“Holiness means giving ourselves in sacrifice every day.”
Shortly after Peter’s cancer diagnosis, a very kind colleague of mine offered to facilitate an introduction to Make-A-Wish. The prospect of telling a 7-year-old he could have one giant wish is both amazing and a little overwhelming. To help that daunting process, they give you a couple categories to consider – things you want to get or to give, people you want to meet, or someone you want to be. As soon as Peter heard the last category, he replied almost instantly, "An army guy! I want to be a solider." CLI is blessed to have several retired military leaders connected to our ministry. I assured Peter I could make that happen and he could use his wish on something else. I quickly phoned one of these amazing people and within about 15 minutes, I had a voicemail from Colonel Laura from the Pennsylvania National Guard telling me they were ready to welcome Peter whenever he was ready. As we approached an off-week for treatment and the weather looked good, I phoned the colonel and asked if we could come in a few days. Without hesitation, a Major Brian was on the phone with the "logistics," and "sir"-ing me left and right. As we pulled up to the base, Major Brian was there to meet us and gave Peter an army cap just like his. As we got closer to the facility, over the loudspeaker, the base was called to attention so they could greet the new colonel for the day, Peter Cellucci. Soldiers lined the entrance and cheered for my son as we walked up the path. Had the day ended right then, it would have been more than enough. But it continued. Groups of soldiers explained each tank and helicopter to us, and even allowed Peter to fire a few of them up. At the end of the day, Colonel Laura gave Peter actual dog tags with his name and "stay strong" engraved on them. She told him they expected him back for training whenever he felt up to it. They even had a solider accompany us with a camera so that we didn’t have to worry about taking pictures. At one point, I thanked the young man for doing that and suggested he probably had lots of other things to do with his day. "Sir, when someone like him wants to follow your call," he replied, pointing to Peter, "it makes you believe in the call even more."

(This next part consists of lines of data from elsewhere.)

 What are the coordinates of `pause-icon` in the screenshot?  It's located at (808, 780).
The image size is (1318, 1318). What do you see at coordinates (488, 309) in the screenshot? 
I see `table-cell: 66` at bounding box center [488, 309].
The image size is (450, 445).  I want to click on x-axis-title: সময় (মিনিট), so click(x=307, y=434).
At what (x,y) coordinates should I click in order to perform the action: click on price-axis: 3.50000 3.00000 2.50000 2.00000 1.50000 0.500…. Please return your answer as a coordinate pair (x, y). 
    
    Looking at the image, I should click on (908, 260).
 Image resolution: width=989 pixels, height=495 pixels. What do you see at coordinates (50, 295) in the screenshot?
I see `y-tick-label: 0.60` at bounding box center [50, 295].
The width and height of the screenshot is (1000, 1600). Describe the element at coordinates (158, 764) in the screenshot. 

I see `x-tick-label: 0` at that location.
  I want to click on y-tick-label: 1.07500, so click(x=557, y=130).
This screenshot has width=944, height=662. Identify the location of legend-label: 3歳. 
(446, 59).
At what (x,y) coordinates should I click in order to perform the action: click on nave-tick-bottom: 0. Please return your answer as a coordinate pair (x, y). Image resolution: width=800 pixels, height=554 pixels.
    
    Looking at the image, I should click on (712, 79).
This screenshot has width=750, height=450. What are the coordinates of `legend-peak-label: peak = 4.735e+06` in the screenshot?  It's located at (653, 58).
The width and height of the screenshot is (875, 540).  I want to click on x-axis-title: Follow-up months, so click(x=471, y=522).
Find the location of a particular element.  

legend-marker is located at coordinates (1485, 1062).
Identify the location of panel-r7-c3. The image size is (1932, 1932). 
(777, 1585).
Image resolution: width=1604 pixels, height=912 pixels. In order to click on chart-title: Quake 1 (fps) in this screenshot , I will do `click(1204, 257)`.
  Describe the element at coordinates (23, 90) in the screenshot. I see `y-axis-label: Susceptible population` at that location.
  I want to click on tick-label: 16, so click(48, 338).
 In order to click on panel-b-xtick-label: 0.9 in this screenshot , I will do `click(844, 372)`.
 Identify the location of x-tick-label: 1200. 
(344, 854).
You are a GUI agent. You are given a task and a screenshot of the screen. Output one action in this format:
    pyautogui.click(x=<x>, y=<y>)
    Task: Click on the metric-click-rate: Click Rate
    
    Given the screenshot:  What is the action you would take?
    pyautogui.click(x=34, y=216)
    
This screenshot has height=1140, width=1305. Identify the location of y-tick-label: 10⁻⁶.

As I looked through the photos he sent me later that evening, I had tears of gratitude for these incredible servants of our country. I thought about the power of vocation. In the Church, we often relegate the word to clergy or the religious life. We sometimes forget it’s God’s desire for us all. Do I live my vocation in a way that attracts others to that same call and to a life of purpose? Would someone want to be "me for a day" based on how they experience me any other day? My children walked away from that amazing experience asking how they could be more like those women and men in uniform, how they could give back to their country. Today, as we remember all of those who gave witness to freedom through their service, let us be sure to strengthen our daily witness to the Lord who grants ultimate freedom. Happy Memorial Day!